Leidos CEO Gen. John Jumper Discusses Defense Industry Evolution

In September last year, the Virginia-based government contracting company SAIC split into two. The government-services wing maintained the SAIC name and the newly-created Leidos was created to focus on national security, commercial health, and the engineering sectors. Gen. John P. Jumper, the first chairman and CEO of Leidos, joined the Atlantic Council to discuss this evolution of the company, new opportunities emerging from the split, and challenges posed by sequestration both to Leidos and the broader defense industry.

In his remarks, Gen. Jumper described how the spin off helped to reposition Leidos and SAIC, allowing both businesses to be better shaped for their given markets. It transformed the old SAIC business model from one that was rooted in employee ownerships with hundreds of separate operations into one that is capable of sharing technology across the enterprise. This allows Leidos to leverage its expertise to a variety of fields and enjoy the benefits of diversifying its market base, while maintaining a clear focus on defense technology.

Gen. Jumper also touched upon market pressures facing the defense industry. He voiced his concern over the effects of government budget cuts and sequestration, which not only affect the company’s contracts in the field of defense, but also its commercial businesses. Noting that while the United States still maintains an adequate defense posture, Gen. Jumper said that sequestration will weaken the country’s traditional deterrence capabilities and impair the agility of its military. Budget cuts also threaten to initiate a drain of talent from the defense industry to other business branches, making it crucial for companies to emphasize innovation and commitment within the corporate culture.

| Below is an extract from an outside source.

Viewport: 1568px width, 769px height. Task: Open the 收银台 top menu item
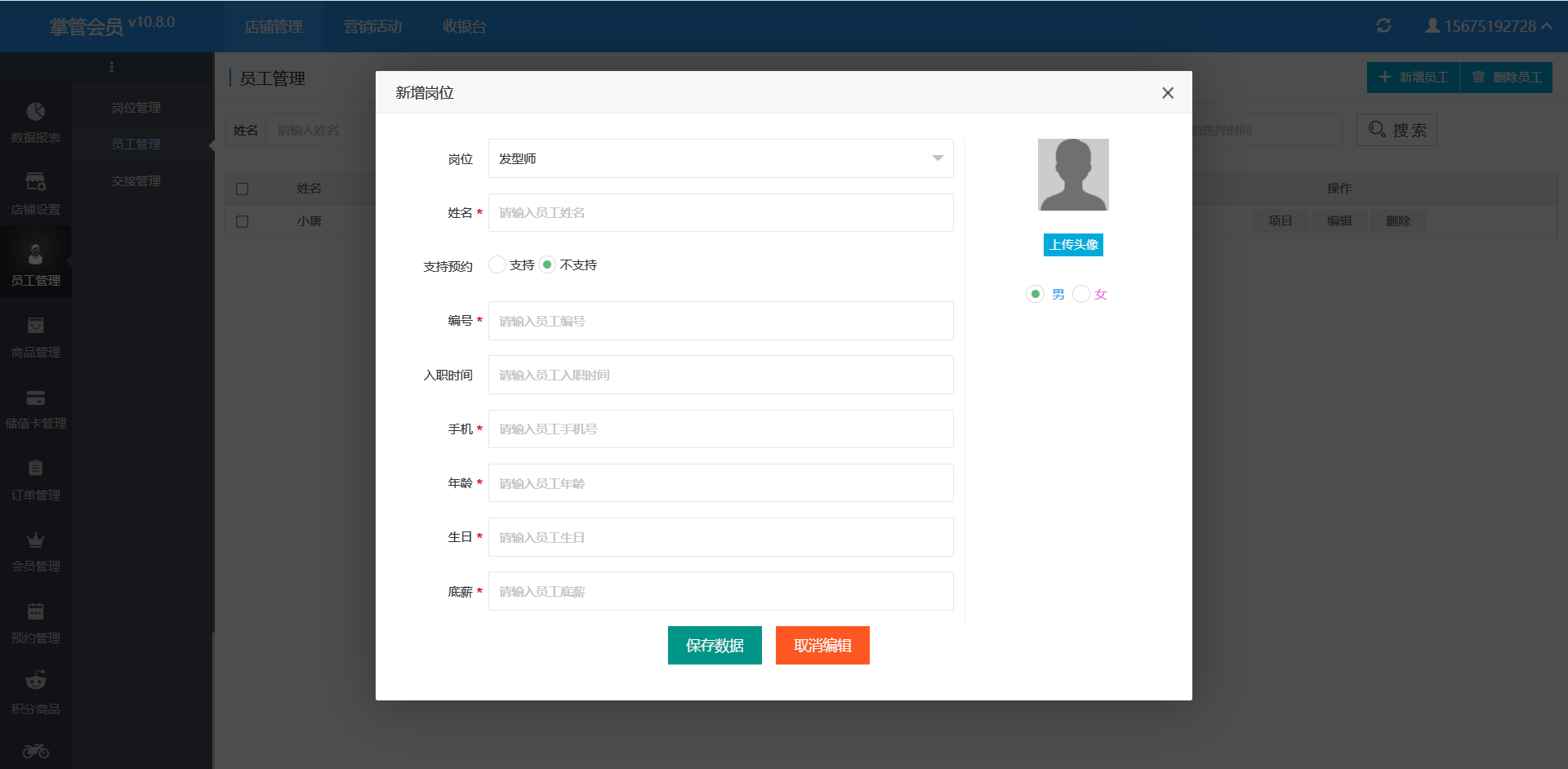pyautogui.click(x=464, y=27)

The discussion took place as part of the Atlantic Council Captains of Industry Series. The series is a platform from which senior defense industry executives address the public interests their companies serve and the public policies that shape their markets. By engaging business leaders’ perspectives about issues at the interface of defense ministries and industries, the Council is cultivating a constituency for practical solutions to these problems.